The two women slowly made their way past the confessionals, Kate peering through the partially opened curtains over each to convince herself that they were empty. Beyond the confessionals was the massive Henry Erben organ with its great keyboard and pipes. On one side of the raised dais of the sanctuary was the bishop’s throne and the more ornate pews for lesser clergy and the choir. They took a single step down into the nave, and against the wall Kate saw a carved stone screen, half hidden behind a bank of flickering votive candles and a tall wooden statue of the Holy Mother, gilt hands clasped in prayer, her robes a somewhat lurid and unlikely shade of blue.
Kate stepped around the slanted bank of candles and the garish statue and peered around the carved stone divider. Echo followed. In front of them, completely hidden by the narrow stone wall was a circular stone stairway that led down into the darkness. The scent of opium was here as it had been in the bride’s room, hanging like an invisible mist. Above the descending staircase, carved into the stone, was a name and a phrase in Latin: HIC TOUSSAINT REQUIESCAT.

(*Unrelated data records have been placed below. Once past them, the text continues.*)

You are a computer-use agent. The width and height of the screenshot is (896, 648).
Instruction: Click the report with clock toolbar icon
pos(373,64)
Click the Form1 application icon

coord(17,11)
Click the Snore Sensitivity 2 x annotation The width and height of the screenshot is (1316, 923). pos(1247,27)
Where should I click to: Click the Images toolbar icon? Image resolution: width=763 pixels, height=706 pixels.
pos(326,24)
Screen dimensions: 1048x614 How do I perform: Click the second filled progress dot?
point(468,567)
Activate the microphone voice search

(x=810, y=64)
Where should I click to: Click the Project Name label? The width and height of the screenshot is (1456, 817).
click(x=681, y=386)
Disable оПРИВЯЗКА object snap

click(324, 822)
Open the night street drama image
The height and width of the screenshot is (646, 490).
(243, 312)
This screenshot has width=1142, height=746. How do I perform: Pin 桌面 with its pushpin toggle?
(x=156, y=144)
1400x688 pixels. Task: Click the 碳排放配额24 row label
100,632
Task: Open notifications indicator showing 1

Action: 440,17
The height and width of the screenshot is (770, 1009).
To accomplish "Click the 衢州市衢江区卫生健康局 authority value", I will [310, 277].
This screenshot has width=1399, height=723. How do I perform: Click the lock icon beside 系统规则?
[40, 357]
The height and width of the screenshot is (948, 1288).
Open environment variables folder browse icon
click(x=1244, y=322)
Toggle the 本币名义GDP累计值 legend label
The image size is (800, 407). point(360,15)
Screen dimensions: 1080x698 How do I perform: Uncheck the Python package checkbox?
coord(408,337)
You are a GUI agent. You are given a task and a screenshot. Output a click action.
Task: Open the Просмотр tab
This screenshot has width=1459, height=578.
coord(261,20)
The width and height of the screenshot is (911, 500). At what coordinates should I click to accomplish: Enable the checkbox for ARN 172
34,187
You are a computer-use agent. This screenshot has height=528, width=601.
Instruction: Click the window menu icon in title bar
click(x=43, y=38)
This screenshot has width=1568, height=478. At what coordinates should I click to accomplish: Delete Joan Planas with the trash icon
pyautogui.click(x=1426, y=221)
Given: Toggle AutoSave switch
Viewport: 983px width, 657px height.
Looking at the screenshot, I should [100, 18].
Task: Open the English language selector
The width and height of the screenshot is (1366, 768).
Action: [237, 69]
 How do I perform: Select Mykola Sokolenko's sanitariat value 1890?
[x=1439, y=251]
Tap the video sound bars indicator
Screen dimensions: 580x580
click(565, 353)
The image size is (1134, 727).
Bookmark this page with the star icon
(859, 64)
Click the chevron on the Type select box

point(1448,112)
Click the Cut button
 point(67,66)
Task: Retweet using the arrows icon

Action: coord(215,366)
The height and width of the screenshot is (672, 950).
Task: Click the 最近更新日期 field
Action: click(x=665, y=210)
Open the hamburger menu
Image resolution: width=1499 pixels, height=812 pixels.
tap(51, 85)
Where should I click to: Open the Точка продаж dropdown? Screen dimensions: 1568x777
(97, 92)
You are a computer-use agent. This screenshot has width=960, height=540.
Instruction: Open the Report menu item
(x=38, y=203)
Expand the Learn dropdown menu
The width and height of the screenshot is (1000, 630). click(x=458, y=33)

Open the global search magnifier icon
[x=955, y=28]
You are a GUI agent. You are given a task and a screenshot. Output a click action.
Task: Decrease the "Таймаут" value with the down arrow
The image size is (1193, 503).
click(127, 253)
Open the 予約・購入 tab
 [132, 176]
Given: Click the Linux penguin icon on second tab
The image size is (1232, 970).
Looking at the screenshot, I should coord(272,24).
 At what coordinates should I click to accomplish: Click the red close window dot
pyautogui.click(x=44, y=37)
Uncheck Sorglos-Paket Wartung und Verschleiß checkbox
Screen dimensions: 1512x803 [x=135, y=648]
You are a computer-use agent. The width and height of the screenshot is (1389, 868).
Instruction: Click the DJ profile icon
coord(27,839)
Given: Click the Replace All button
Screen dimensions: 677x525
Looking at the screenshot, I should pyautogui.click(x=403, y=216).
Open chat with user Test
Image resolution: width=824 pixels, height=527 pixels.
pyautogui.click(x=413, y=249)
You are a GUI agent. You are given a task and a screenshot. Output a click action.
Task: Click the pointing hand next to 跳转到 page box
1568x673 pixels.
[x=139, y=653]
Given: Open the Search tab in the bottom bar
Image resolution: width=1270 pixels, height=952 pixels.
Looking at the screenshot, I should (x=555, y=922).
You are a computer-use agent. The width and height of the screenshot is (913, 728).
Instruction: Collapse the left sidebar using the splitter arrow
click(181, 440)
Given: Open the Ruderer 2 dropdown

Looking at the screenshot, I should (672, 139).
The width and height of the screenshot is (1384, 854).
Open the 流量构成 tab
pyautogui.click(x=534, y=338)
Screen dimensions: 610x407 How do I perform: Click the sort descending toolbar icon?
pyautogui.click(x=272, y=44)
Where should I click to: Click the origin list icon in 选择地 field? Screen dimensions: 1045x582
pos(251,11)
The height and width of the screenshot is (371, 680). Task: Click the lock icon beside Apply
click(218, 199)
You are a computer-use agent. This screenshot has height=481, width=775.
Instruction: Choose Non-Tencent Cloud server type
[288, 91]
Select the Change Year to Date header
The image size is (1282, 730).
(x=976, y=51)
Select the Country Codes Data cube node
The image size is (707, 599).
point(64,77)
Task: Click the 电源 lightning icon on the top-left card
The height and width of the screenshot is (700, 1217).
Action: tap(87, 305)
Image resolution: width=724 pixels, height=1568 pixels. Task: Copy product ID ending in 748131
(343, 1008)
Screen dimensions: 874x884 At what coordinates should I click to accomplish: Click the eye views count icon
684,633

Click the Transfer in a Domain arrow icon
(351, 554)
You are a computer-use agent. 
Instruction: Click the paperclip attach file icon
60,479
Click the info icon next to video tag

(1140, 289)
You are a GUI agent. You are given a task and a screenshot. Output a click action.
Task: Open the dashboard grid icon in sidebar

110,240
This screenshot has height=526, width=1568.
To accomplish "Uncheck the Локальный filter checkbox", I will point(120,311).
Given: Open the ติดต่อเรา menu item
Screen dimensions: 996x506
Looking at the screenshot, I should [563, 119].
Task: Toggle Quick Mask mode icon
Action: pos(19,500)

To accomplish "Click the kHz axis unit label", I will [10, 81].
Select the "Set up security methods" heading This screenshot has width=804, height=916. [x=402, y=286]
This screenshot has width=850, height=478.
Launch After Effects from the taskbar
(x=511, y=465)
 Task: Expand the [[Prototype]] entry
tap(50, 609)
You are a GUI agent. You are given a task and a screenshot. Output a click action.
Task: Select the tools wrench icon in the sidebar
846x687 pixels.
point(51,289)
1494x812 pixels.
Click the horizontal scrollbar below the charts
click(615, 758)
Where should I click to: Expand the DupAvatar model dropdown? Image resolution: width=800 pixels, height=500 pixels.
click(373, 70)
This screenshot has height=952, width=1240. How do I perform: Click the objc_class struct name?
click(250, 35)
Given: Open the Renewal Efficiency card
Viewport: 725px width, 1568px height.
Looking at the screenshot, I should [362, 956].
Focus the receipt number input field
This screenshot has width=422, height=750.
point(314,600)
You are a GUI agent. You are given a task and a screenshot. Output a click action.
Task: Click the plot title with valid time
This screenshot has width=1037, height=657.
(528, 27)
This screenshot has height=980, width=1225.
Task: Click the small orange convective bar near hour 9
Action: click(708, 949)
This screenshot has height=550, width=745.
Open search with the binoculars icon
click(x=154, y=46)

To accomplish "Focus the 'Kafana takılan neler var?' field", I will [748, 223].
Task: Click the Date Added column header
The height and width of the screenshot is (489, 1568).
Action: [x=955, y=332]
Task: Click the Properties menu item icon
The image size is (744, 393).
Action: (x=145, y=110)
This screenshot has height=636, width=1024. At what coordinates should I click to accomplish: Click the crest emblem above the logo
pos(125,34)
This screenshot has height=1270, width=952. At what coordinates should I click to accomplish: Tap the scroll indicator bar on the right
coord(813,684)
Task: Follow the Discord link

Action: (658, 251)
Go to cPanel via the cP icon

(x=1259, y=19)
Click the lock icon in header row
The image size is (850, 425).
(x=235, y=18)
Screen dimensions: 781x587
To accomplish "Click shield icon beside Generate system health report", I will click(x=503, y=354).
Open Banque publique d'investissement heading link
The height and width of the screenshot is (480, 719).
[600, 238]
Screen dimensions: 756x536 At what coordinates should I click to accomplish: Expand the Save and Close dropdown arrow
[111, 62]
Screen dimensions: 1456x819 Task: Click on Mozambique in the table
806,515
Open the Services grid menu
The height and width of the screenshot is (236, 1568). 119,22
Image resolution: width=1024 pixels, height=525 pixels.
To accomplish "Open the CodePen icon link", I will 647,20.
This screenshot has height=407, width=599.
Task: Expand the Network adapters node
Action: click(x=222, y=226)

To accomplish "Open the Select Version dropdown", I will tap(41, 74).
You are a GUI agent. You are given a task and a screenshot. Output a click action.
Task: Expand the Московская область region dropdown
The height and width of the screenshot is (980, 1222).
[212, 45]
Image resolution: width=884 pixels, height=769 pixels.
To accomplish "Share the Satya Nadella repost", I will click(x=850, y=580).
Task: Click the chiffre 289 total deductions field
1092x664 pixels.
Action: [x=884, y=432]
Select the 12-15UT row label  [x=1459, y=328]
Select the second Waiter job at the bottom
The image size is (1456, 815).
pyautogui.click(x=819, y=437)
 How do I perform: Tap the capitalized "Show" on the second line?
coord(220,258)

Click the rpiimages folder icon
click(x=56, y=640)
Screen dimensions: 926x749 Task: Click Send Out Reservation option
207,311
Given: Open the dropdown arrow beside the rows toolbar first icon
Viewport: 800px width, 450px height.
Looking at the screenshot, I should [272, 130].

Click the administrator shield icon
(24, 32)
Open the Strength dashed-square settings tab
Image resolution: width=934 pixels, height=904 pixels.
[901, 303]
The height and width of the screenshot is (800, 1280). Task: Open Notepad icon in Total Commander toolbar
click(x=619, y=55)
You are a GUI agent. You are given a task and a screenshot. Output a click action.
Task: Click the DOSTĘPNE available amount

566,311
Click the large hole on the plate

“Here rests Toussaint,” said Echo. “Not very Irish.”
“It’s certainly odd,” said Kate, with a wry smile. “The Irish seem to hate the Negro with a passion, but it was Pierre Toussaint, a Haitian man of means, who mostly paid for this place they all hold so dear.”
“He’s buried here?” Echo asked.
“They could hardly do otherwise, given the amount of money he spent on all this stone.” Kate nodded, pointing into the forbidding darkness below the stairs. “He and his dead wife are down there in the crypt, along with our Chinee friend, I think.” She turned away, plucked one of the heavy votive candles off its spike and came back to the stairway. “Come on,” she said, and took the first step down into the hidden catacombs below.